Stimmengewirr über Lautsprecher, gekreuzte Holzstäbe, ein dunkler Raum. Die Bühnenbildnerin Stefanie Muther hat die Bild- und Toninstallation "Letzte Landschaft" für die Schau "Extraausgabee!" entworfen. Zu hören sind verschiedene Tonaufnahmen des Werks "Die letzten Tage der Menschheit" von Karl Kraus. Muther will die Masse an Zeitstimmen einfangen. "Es ist die absurde Situation des Krieges, wenn die Menschen nicht wissen, wie sie sich verhalten sollen", so die Bühnenbildnerin zur "Wiener Zeitung".

Die "Wiener Zeitung" hat vor 100 Jahren, am 28. Juli 1914, die Kriegserklärung an Serbien verlautbart. Die anderen Zeitungen folgten mit ihren Extraausgaben noch am selben Tag: "Nun ist Krieg!" "Es geht nicht nur um eine Rückschau, es geht darum, die richtigen Lehren daraus zu ziehen", sagt Verteidigungsminister Gerald Klug im Rahmen der Eröffnung.

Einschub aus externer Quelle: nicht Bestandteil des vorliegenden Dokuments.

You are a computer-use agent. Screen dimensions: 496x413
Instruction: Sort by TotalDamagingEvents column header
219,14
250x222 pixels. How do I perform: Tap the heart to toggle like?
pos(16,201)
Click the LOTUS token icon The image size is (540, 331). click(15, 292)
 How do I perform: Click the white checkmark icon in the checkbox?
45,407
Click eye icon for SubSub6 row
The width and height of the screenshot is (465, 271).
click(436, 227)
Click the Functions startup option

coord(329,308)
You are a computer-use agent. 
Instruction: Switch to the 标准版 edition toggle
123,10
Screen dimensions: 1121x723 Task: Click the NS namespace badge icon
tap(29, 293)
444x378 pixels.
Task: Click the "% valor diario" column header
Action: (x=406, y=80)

Dieser wurde von Präsidialchef Matzka sogleich in Friedensminister umbenannt. 100 Jahre lang sei der Erste Weltkrieg kaum thematisiert worden, sagt Staatsarchiv-Direktor Maderthaner, der Zweite Weltkrieg stand im Zentrum. Die Ausstellung zieht einen in diese Zeit hinein, und das nicht nur mit einem lauten Knall.